» Document excerpt:
>>>

1

I've seen many questions about Scala collections and could not decide. This question was the most useful until now.

I think the core of the question is twofold: 1) Which are the best collections for this use case? 2) Which are the recommended ways to use them?

Details:

I am implementing an algorithm that iterates over all elements in a collection searching for the one that matches a certain criterion. After the search, the next step is to search again with a new criterion, but without the chosen element among the possibilities. The idea is to create a sequence with all original elements ordered by the criterion (which changes at every new selection). The original sequence doesn't really need to be ordered, but there can be duplicates (the algorithm will only pick one at a time). Example with a small sequence of Ints (just to simplify):

object Foo extends App {
  def f(already_selected: Seq[Int])(element: Int): Double =
  // something more complex happens here,
  // specially something take takes 'already_selected' into account
  math.sqrt(element)

  //call to the algorithm

  val (result, ti) = Tempo.time(recur(Seq.fill(9900)(Random.nextInt), Seq()))
  println("ti = " + ti)

  //algorithm
  def recur(collection: Seq[Int], already_selected: Seq[Int]): (Seq[Int], Seq[Int]) =
     if (collection.isEmpty) (Seq(), already_selected)
     else {
        val selected = collection maxBy f(already_selected)
        val rest = collection diff Seq(selected) //this part doesn't seem to be efficient
        recur(rest, selected +: already_selected)
     }
}

object Tempo {
 def time[T](f: => T): (T, Double) = {
    val s = System.currentTimeMillis
    (f, (System.currentTimeMillis - s) / 1000d)

<<<

» Written request 1: Translate this sentence from the Scala collections question into Spanish: "The original sequence doesn't really need to be ordered, but there can be duplicates (the algorithm will only pick one at a time)."
» Written request 2: In the Scala collections question, how many random integers does the example call to the algorithm put into the starting sequence?
» Written request 3: In the Scala collections question, copy the passage from "val rest = collection" to "s) / 1000d)".

» Information shown:
>>>

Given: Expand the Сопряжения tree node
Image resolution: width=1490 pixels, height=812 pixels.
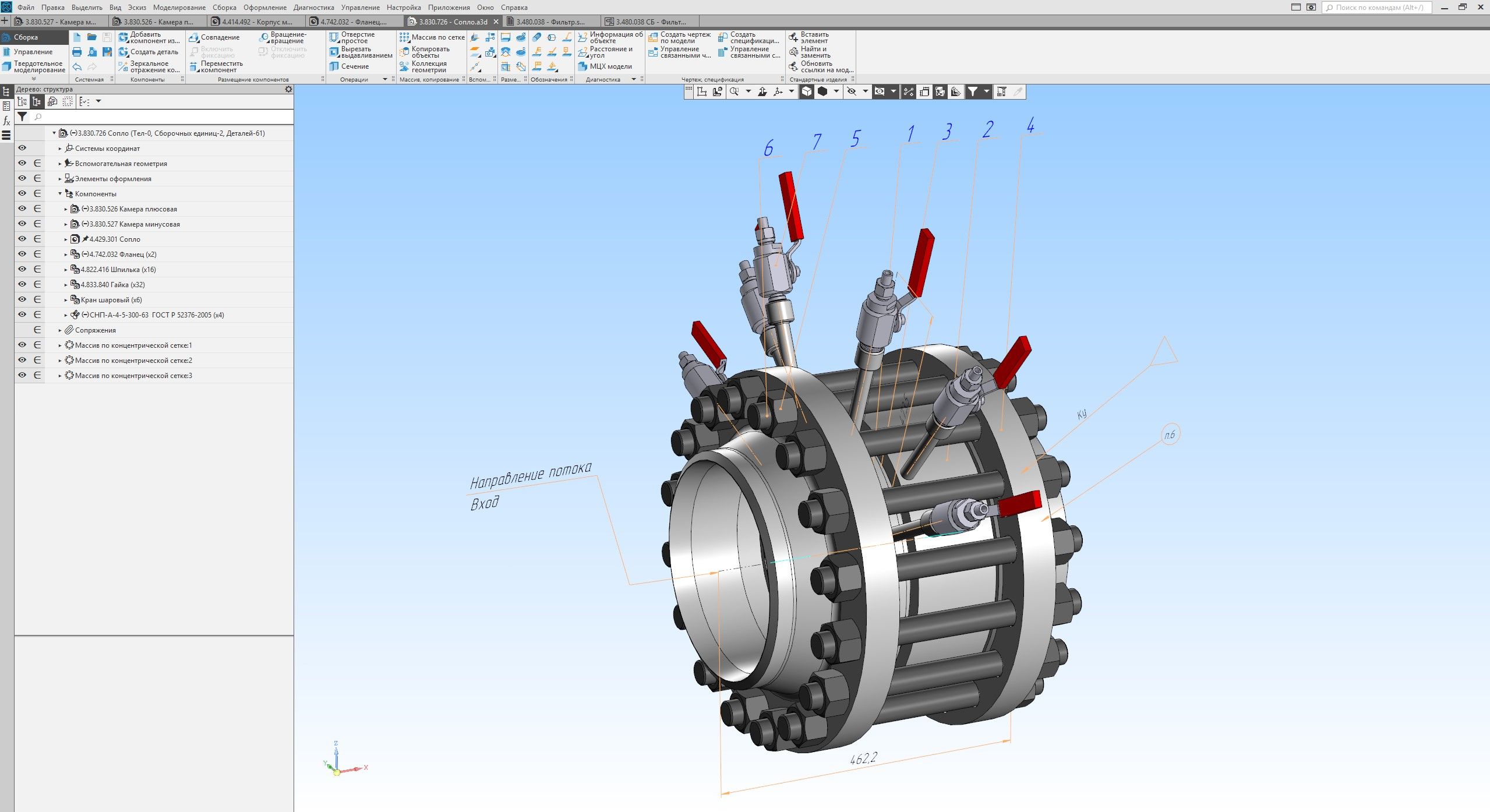Looking at the screenshot, I should pos(60,330).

<<<

» Exercise output 1: La secuencia original no necesita estar ordenada realmente, pero puede haber duplicados (el algoritmo solo elegirá uno a la vez).

» Exercise output 2: 9900

» Exercise output 3:
val rest = collection diff Seq(selected) //this part doesn't seem to be efficient
        recur(rest, selected +: already_selected)
     }
}

object Tempo {
 def time[T](f: => T): (T, Double) = {
    val s = System.currentTimeMillis
    (f, (System.currentTimeMillis - s) / 1000d)